▶ **Task item**
Look at every line below and count those containing "computer". Answer with the number only.

▶ **Data under study**
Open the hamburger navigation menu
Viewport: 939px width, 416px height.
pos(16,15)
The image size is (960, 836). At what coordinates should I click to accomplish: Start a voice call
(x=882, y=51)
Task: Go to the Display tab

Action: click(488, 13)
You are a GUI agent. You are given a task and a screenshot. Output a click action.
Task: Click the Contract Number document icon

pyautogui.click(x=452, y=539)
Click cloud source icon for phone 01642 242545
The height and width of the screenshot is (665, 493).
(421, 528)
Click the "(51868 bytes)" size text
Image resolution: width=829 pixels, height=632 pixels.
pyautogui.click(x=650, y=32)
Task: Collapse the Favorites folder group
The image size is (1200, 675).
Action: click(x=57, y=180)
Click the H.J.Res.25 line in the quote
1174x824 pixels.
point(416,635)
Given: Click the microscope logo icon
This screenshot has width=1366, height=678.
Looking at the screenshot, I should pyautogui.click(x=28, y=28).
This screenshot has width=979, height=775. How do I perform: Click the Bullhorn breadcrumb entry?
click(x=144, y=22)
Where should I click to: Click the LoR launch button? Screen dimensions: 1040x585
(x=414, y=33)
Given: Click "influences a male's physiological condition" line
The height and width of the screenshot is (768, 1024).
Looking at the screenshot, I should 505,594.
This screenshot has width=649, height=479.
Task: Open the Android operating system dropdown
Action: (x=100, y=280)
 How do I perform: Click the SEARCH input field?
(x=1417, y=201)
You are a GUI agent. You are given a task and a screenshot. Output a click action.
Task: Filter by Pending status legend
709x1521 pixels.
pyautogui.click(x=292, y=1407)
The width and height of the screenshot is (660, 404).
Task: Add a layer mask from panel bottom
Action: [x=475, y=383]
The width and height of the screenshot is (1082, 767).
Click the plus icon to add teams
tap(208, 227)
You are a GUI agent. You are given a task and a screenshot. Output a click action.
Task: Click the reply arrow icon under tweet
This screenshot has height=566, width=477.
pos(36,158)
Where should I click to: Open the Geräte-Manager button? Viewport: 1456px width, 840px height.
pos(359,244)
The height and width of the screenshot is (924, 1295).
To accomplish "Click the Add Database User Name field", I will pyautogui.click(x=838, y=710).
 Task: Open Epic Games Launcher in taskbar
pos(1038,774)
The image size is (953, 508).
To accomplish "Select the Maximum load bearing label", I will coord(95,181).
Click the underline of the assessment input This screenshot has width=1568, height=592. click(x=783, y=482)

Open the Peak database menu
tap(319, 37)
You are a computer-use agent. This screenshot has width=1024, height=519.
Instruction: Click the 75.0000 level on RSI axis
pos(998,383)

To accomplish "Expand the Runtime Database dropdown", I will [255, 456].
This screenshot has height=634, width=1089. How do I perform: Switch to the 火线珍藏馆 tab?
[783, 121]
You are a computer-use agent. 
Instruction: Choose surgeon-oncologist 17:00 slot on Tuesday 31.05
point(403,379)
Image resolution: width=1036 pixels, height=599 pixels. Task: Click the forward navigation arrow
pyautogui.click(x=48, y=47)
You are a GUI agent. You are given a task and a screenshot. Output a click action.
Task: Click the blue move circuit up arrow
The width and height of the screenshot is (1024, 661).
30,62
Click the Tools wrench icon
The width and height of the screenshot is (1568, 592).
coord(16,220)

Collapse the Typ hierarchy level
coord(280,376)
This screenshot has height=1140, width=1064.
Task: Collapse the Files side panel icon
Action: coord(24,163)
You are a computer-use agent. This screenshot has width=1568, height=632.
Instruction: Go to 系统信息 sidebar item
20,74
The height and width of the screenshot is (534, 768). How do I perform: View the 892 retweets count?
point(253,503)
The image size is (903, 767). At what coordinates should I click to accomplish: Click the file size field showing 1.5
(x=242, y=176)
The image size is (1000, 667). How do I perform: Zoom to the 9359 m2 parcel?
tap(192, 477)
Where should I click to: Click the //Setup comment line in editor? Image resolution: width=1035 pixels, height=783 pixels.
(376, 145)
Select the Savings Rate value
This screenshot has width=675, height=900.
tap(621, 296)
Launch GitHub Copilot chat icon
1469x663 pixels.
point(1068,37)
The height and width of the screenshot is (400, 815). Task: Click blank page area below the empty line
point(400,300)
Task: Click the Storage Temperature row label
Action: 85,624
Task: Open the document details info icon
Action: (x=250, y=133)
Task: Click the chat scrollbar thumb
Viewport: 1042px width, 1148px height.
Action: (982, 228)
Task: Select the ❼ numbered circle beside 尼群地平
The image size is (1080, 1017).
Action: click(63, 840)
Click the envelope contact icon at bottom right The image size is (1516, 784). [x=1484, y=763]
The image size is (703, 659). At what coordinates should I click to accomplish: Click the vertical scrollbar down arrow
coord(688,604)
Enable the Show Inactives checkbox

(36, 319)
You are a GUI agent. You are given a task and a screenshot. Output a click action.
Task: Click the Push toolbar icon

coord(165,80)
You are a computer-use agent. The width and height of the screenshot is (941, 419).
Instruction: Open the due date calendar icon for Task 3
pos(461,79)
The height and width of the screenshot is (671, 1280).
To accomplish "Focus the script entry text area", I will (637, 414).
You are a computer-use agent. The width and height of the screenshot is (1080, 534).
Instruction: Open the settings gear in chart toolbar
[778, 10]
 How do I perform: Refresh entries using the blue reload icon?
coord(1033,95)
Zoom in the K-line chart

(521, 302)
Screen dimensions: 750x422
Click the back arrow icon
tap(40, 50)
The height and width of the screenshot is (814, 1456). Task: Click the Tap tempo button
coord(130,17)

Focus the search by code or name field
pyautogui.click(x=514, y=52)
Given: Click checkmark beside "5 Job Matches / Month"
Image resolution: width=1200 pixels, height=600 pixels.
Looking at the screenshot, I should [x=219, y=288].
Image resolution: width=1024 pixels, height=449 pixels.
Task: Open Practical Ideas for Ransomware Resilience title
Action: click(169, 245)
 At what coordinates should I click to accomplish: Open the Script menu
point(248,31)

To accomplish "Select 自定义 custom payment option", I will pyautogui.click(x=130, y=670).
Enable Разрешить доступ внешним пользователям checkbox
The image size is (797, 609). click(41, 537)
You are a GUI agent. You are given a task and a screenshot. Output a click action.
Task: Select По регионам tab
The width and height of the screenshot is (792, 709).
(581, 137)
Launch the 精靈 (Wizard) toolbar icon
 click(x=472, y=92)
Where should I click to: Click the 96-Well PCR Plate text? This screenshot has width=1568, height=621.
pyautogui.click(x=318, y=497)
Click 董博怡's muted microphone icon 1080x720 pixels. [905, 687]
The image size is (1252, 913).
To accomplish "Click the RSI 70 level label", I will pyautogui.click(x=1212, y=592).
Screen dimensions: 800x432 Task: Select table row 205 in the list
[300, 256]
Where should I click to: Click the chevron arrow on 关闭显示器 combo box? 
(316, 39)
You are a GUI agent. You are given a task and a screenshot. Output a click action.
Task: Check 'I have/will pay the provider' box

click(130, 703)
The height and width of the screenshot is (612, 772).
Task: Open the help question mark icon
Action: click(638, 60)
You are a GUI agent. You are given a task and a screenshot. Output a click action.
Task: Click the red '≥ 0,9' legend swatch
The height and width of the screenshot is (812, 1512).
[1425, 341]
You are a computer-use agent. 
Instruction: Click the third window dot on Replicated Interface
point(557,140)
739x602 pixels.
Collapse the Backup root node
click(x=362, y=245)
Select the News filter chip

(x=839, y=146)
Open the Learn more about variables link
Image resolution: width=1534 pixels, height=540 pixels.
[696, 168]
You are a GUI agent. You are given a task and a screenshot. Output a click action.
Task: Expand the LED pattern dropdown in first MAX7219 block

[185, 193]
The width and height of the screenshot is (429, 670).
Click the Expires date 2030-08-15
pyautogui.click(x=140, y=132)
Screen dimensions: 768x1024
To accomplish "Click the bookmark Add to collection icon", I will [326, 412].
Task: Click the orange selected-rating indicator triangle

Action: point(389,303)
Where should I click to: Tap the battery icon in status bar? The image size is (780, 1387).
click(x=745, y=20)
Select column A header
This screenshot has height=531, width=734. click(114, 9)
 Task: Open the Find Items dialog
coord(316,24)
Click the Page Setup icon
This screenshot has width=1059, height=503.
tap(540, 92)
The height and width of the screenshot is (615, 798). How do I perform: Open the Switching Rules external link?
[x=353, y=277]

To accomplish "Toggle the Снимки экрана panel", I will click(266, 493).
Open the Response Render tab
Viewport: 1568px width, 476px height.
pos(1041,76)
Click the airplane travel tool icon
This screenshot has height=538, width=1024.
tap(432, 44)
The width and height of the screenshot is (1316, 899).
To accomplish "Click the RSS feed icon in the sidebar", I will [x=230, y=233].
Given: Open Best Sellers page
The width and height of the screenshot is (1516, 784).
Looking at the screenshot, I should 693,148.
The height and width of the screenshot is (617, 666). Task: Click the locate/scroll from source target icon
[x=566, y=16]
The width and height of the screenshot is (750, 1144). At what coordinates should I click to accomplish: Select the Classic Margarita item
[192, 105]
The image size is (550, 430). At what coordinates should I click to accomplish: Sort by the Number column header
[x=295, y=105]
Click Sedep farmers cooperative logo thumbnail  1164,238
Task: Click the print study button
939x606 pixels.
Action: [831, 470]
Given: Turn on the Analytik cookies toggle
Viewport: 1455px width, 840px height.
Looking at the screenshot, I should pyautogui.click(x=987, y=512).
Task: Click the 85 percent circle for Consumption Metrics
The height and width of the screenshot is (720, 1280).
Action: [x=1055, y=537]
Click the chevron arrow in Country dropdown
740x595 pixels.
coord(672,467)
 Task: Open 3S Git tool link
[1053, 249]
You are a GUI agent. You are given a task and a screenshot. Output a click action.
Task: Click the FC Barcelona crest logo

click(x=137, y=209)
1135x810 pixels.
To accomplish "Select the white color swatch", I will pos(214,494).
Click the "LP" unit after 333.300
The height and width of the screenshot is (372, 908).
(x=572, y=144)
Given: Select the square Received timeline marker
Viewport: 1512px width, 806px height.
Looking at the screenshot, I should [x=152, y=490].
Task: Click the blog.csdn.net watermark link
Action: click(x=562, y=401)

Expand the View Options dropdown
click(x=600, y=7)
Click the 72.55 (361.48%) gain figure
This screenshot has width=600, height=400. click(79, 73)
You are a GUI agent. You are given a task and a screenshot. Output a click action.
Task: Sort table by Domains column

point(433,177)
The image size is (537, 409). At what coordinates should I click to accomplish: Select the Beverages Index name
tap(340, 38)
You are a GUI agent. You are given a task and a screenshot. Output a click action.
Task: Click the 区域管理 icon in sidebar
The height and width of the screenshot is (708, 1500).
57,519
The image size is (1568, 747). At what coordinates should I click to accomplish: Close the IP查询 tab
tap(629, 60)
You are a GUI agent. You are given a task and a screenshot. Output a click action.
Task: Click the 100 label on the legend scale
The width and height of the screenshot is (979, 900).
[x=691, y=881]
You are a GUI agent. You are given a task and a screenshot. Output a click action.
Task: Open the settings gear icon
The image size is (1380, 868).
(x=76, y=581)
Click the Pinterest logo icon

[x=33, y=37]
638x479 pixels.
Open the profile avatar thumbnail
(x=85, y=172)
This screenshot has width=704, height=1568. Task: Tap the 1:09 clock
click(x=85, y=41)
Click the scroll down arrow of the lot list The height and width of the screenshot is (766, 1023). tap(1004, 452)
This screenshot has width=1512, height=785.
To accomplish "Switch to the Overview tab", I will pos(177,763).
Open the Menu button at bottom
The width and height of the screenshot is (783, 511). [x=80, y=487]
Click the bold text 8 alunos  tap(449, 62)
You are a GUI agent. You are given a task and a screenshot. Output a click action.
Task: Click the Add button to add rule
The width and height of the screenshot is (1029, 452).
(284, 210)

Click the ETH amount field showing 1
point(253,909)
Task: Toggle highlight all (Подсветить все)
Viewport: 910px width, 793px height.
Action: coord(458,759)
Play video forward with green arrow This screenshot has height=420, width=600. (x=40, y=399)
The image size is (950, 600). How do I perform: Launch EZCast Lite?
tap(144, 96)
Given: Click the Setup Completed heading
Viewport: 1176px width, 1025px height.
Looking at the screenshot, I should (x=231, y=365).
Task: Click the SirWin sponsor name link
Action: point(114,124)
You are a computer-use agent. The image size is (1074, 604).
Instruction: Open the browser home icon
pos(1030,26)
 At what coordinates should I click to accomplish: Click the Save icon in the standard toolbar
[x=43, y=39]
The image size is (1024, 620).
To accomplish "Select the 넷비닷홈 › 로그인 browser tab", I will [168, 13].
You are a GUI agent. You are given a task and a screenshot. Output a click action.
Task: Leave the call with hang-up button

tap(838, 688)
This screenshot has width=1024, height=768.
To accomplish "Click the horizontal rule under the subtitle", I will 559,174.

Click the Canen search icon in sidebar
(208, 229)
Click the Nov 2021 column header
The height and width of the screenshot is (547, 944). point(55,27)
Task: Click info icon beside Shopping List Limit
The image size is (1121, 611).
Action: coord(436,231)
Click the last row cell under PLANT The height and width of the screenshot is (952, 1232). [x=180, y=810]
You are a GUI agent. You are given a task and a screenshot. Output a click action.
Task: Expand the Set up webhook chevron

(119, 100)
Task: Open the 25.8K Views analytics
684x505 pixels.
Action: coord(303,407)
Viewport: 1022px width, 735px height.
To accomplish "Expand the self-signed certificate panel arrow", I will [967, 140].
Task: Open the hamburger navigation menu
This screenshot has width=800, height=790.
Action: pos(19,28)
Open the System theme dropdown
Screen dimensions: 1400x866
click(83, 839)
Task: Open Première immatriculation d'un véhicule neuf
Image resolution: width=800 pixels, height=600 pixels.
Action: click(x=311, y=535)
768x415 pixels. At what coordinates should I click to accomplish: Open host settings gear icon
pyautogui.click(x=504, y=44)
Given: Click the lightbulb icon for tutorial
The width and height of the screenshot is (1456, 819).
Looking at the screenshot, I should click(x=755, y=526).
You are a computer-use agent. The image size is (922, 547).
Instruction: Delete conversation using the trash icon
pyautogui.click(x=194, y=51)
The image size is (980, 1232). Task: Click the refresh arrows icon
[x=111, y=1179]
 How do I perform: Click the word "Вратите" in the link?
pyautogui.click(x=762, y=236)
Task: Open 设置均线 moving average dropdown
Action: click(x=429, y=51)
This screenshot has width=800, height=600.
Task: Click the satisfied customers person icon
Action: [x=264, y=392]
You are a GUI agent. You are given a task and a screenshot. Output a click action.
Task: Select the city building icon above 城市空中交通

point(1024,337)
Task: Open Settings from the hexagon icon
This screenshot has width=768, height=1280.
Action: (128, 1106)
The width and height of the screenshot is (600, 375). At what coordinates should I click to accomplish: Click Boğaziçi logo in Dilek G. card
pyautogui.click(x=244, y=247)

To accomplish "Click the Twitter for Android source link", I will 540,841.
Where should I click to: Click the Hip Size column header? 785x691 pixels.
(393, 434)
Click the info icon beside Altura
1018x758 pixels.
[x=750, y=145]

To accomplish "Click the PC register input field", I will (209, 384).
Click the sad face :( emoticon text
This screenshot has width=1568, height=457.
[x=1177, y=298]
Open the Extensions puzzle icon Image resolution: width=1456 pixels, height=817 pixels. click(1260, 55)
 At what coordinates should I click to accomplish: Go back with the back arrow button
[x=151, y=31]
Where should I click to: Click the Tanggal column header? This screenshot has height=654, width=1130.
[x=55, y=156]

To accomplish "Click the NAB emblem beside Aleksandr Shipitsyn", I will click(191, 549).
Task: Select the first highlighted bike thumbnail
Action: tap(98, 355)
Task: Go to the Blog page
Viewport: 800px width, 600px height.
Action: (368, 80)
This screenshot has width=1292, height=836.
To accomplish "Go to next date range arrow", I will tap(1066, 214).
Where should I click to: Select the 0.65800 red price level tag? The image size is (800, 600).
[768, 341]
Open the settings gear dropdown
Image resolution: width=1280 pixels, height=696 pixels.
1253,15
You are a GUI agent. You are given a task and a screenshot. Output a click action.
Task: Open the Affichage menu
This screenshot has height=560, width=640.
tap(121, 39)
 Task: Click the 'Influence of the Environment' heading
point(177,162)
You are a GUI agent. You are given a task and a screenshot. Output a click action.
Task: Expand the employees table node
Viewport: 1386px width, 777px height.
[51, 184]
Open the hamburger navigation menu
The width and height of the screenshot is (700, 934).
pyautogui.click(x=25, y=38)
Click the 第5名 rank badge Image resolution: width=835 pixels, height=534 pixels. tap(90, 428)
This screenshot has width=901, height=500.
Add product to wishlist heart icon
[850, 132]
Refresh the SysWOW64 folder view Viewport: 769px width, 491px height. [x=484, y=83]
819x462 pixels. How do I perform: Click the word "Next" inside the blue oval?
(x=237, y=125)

▶ **Solution below**
8